Hi Klaus,
On 9/16/2013 12:28 PM, Klaus Kragelund wrote:
> On Friday, September 13, 2013 5:04:38 PM UTC+2, Don Y wrote:
>>> It is a Modbus TCP/IP to Modbus RTU (RS485) gateway.
>>
>> Ah! Then you probably *really* want to be sure your gateway
>> can't be "hacked" as there are actuators/mechanisms/sensors
>> on the EIA485 side that could potentially "break REAL things"!
>>
>> Have you considered adding firewall capabilities to this box?
>> BOTH WAYS??
>
> Well, kind of. I'm just a HW guy, so I will not be the know it all
> one, but we will have consultants doing the code, and then I really
> need to understand what they are up to ;-)

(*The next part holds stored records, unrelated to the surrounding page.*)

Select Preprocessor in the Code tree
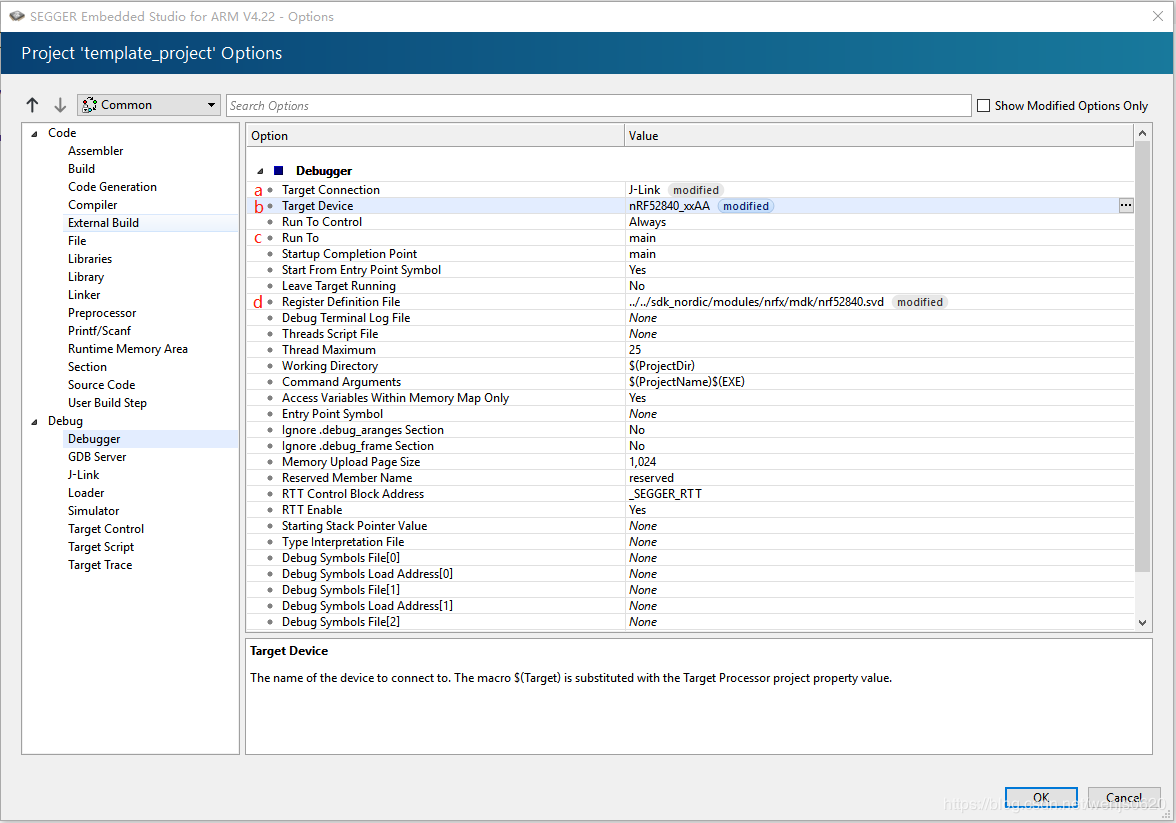The height and width of the screenshot is (823, 1176). [102, 313]
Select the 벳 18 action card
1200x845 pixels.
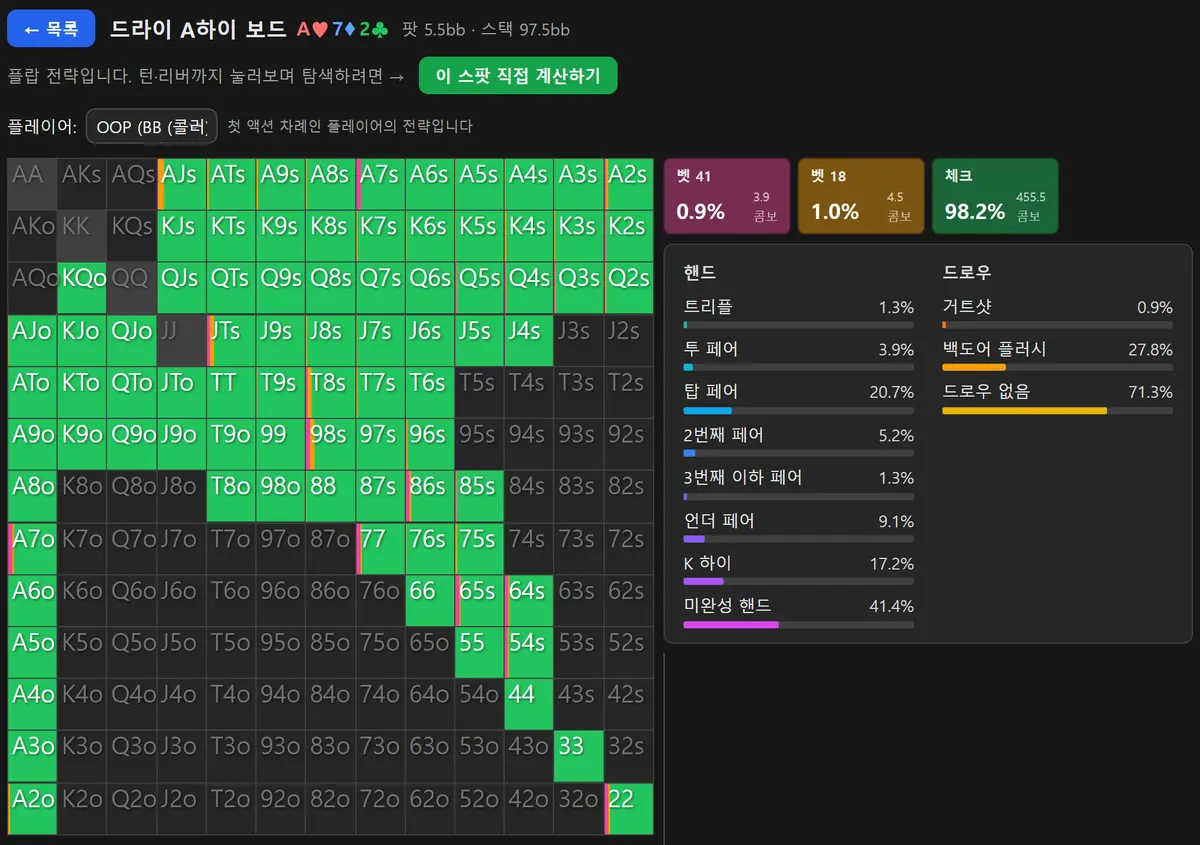coord(861,196)
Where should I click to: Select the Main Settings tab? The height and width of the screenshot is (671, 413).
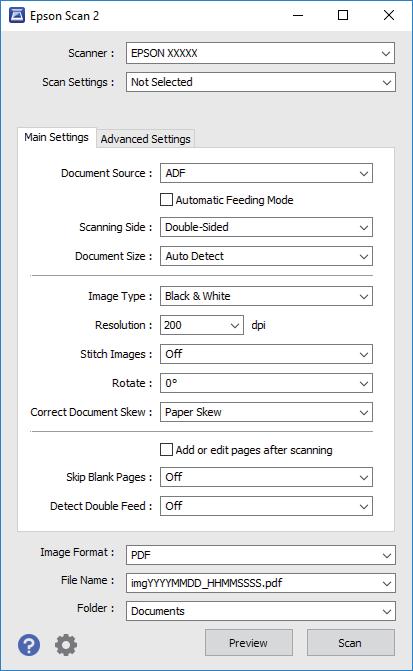click(56, 137)
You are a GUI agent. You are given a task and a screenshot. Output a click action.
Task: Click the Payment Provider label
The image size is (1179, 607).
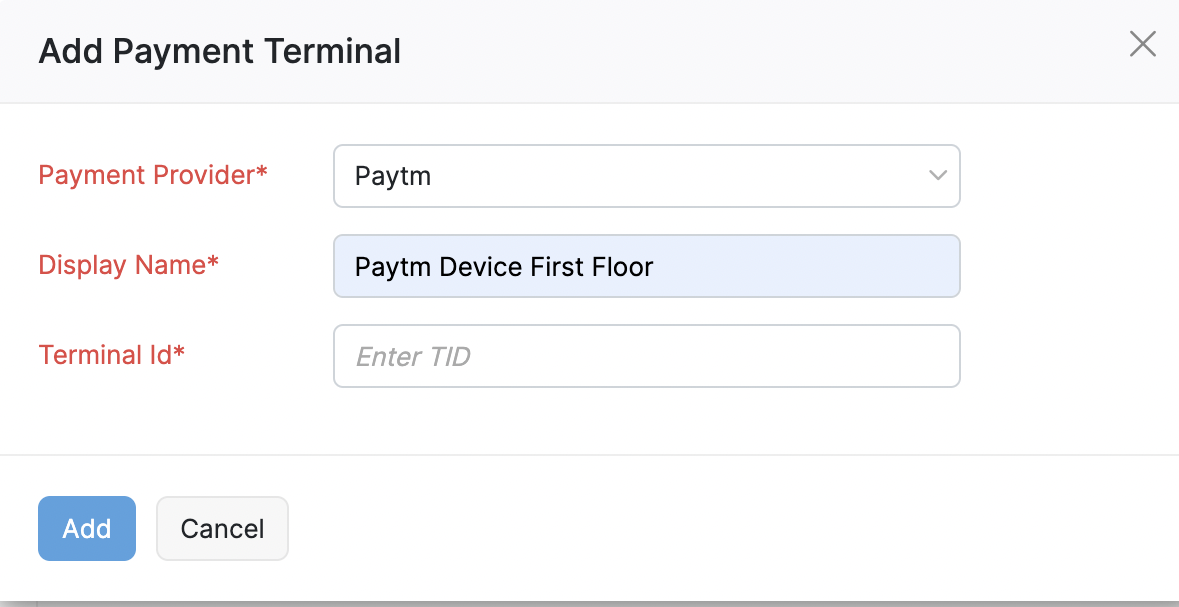coord(146,175)
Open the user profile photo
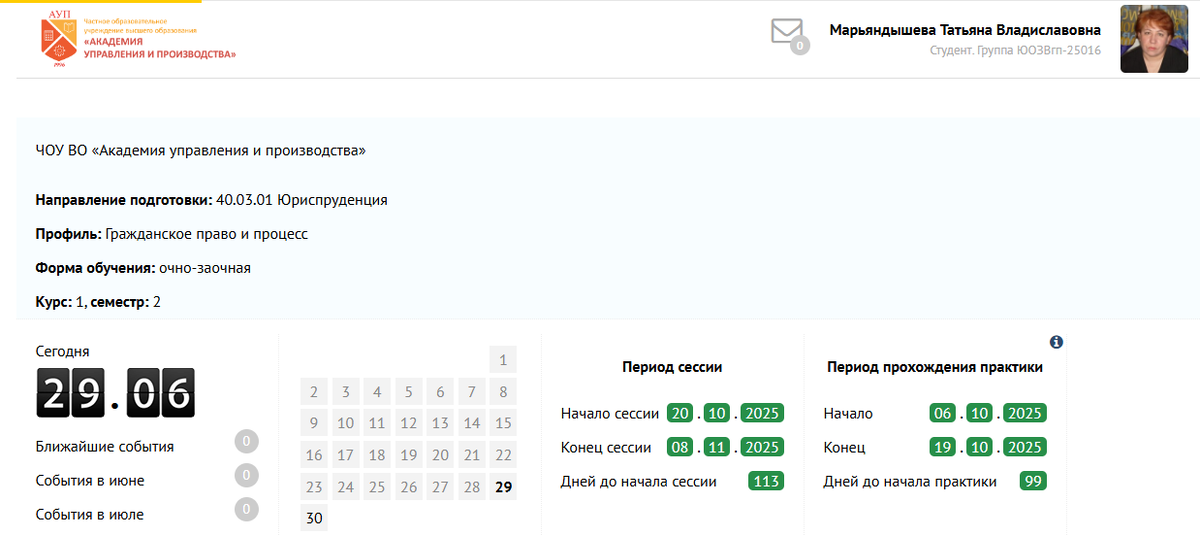 1154,39
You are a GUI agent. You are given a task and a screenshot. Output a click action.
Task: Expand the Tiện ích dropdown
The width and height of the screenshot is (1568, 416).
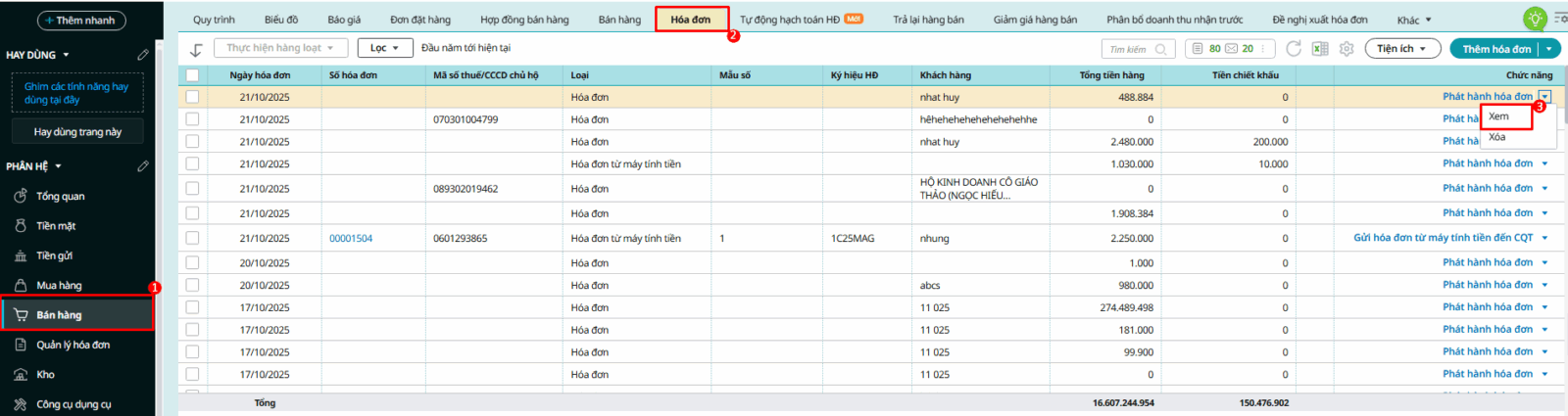tap(1401, 49)
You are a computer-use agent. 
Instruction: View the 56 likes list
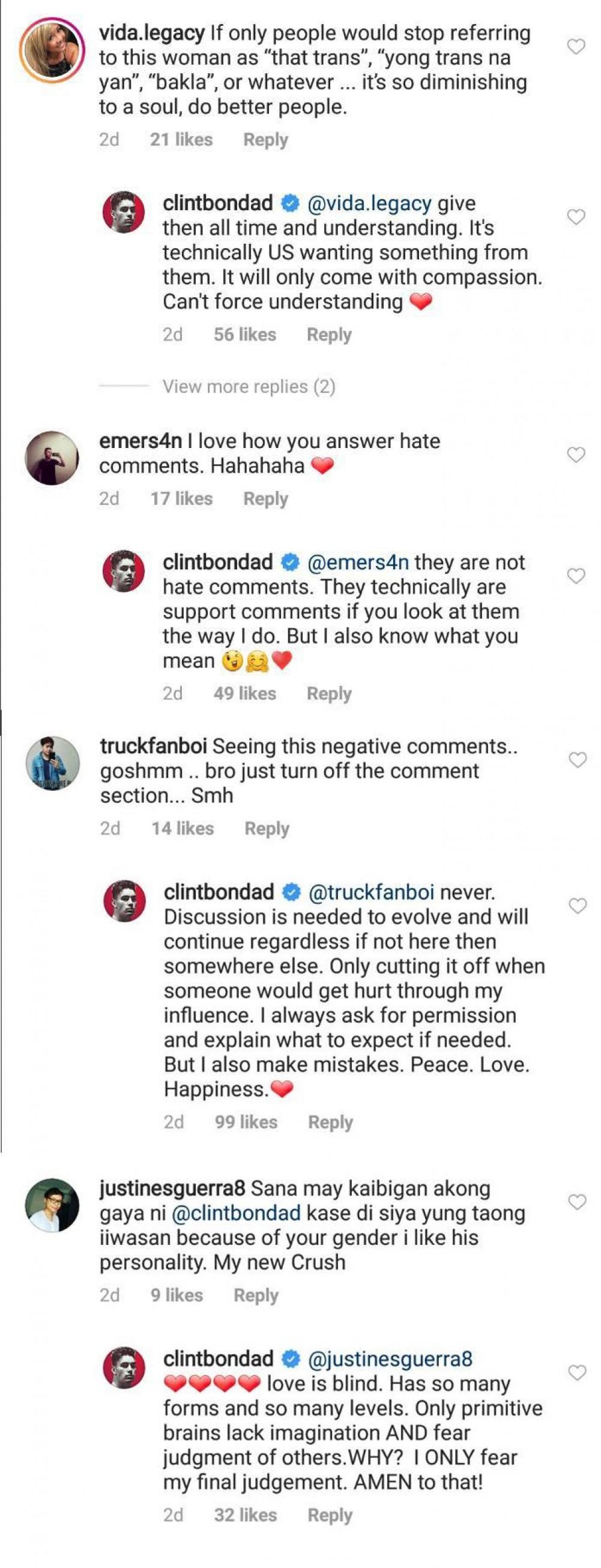click(x=244, y=334)
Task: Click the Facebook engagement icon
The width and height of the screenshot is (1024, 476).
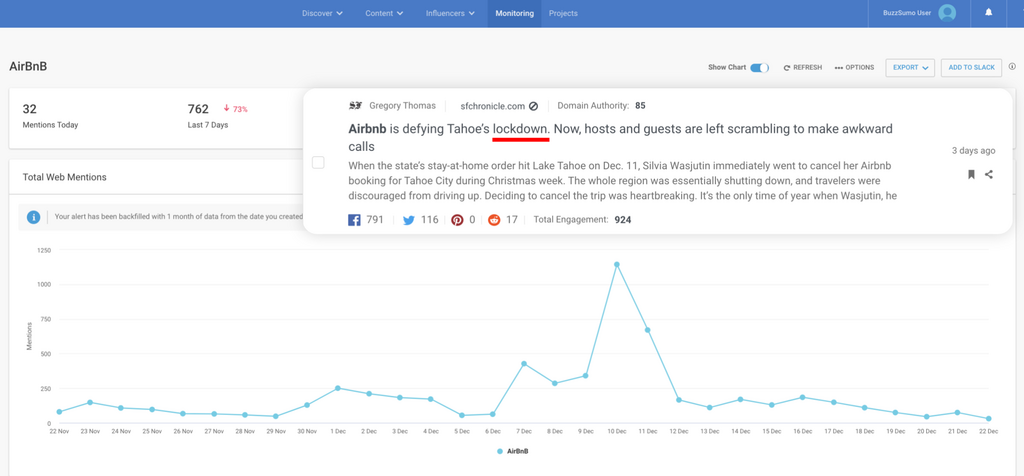Action: click(355, 220)
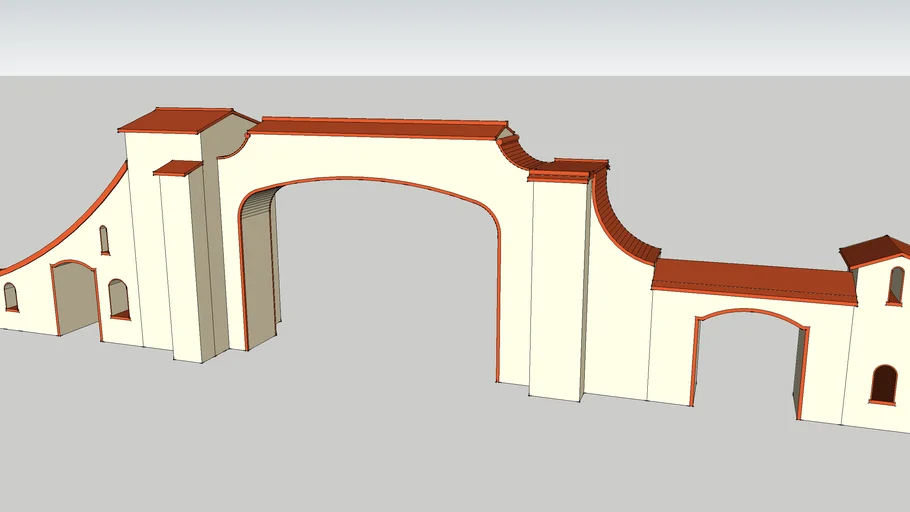910x512 pixels.
Task: Click the pale sky area above the model
Action: [450, 35]
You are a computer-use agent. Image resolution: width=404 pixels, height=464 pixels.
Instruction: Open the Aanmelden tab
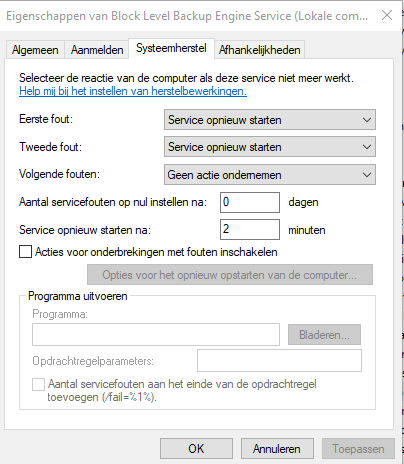point(97,50)
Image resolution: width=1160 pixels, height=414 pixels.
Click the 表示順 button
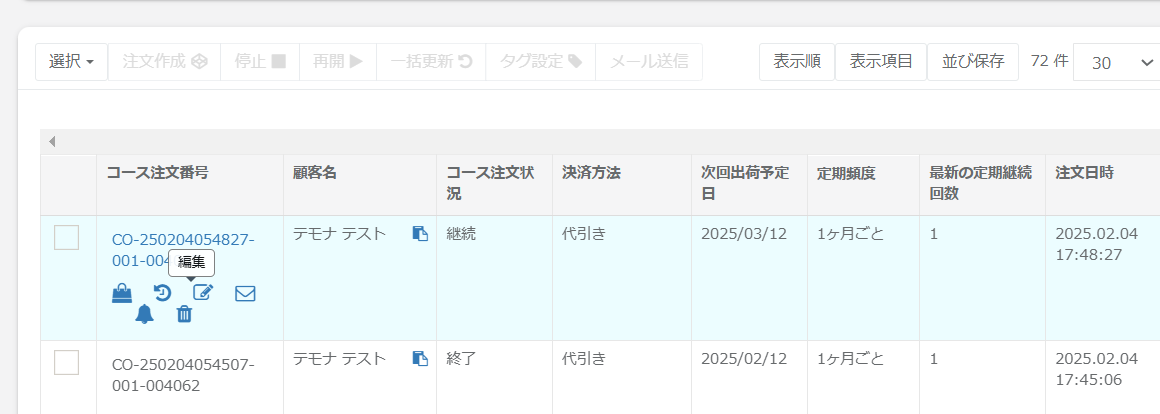[x=797, y=62]
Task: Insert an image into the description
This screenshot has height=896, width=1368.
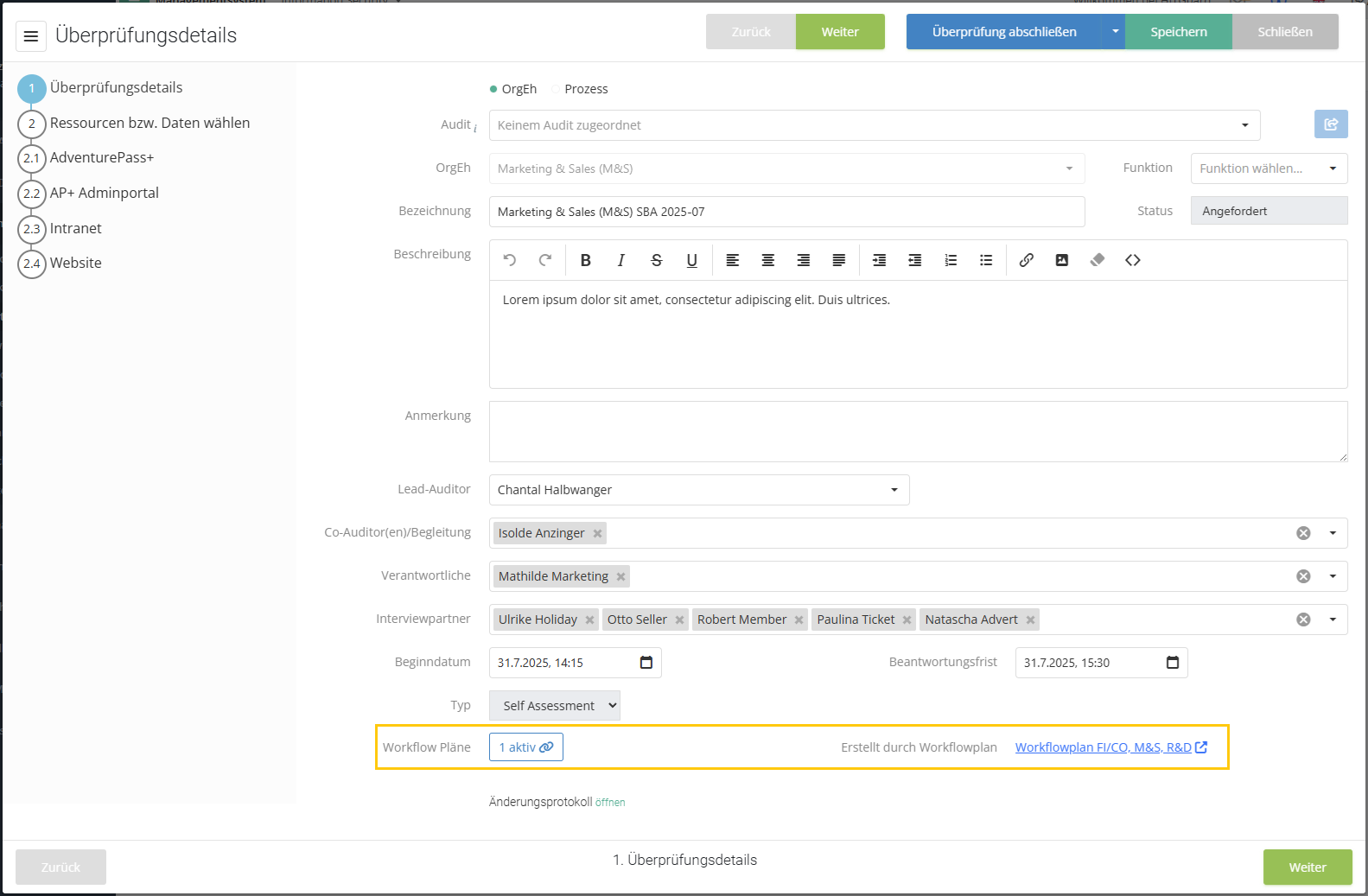Action: (1061, 260)
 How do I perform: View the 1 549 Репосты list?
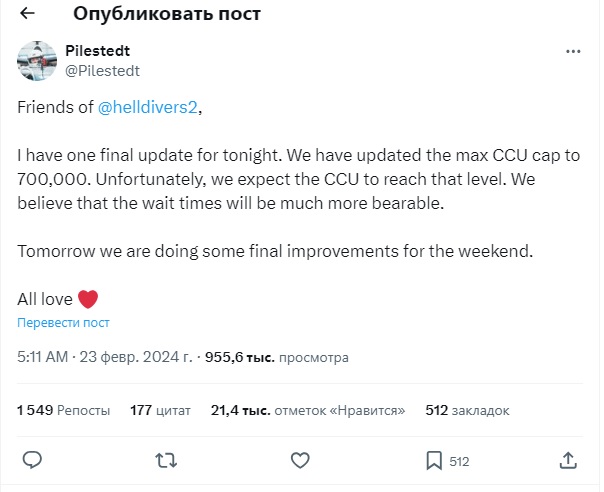click(63, 410)
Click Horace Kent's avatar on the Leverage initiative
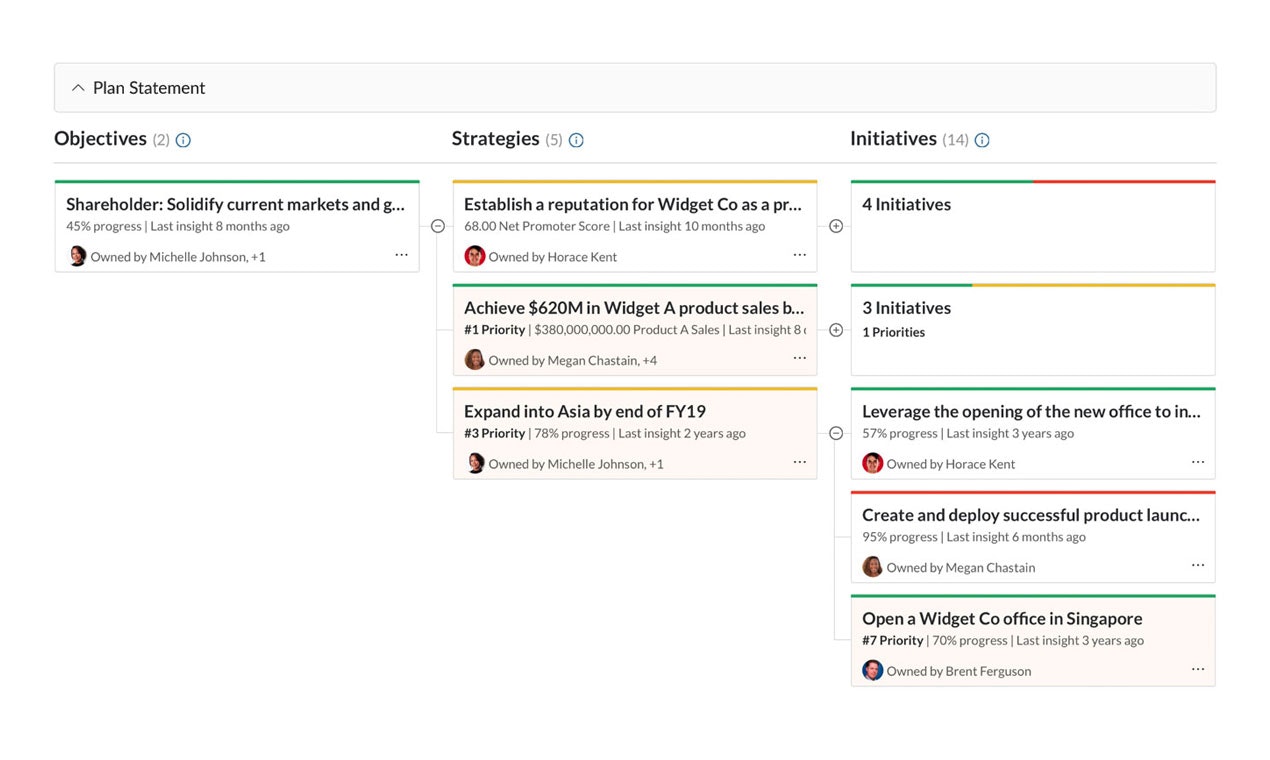The width and height of the screenshot is (1270, 760). 872,463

Forget the technical issues, for the moment. Think of
where your device will be deployed. The sorts of things on
each *side* of it. What is the risk you expose yourself
(or your customers) to if some "adversary" can breach
your device and talk directly to the things on the other
side?
E.g., if one side is *an* internet (even if it is not
*THE* Internet) and the other side is an industrial
control system, could someone potentially screw up
the operation of that industrial control system
from "outside" (i.e., some disgruntled employee sitting
in his office cubicle pushing commands THROUGH your
gateway maliciously).
Further, consider if one or more of these "sides" goes
through some *other* gateway to "places beyond" (e.g.,
The Internet). In effect, potentially exposing your
innermost network to some outside hacker.
(Don't count on your corporate firewall to protect your
internal internet and, thus, your gateway and the industrial
control system beyond. An adversary can install a device
*inside* your corporate firewall by which he can effectively
*be* inside your firewall -- even though physically located
OUTSIDE it! I.e., if one of your employees sitting in a
cubicle can hack your system, then someone outside the building
could, also!)
>> Trust me (or not): you want to sort this out *before* you've deployed
>> a "solution". If you later realize you have a problem (too large
>> of an attack surface), you might find the resources that you have
>> available in the device are insufficient for a *real* solution!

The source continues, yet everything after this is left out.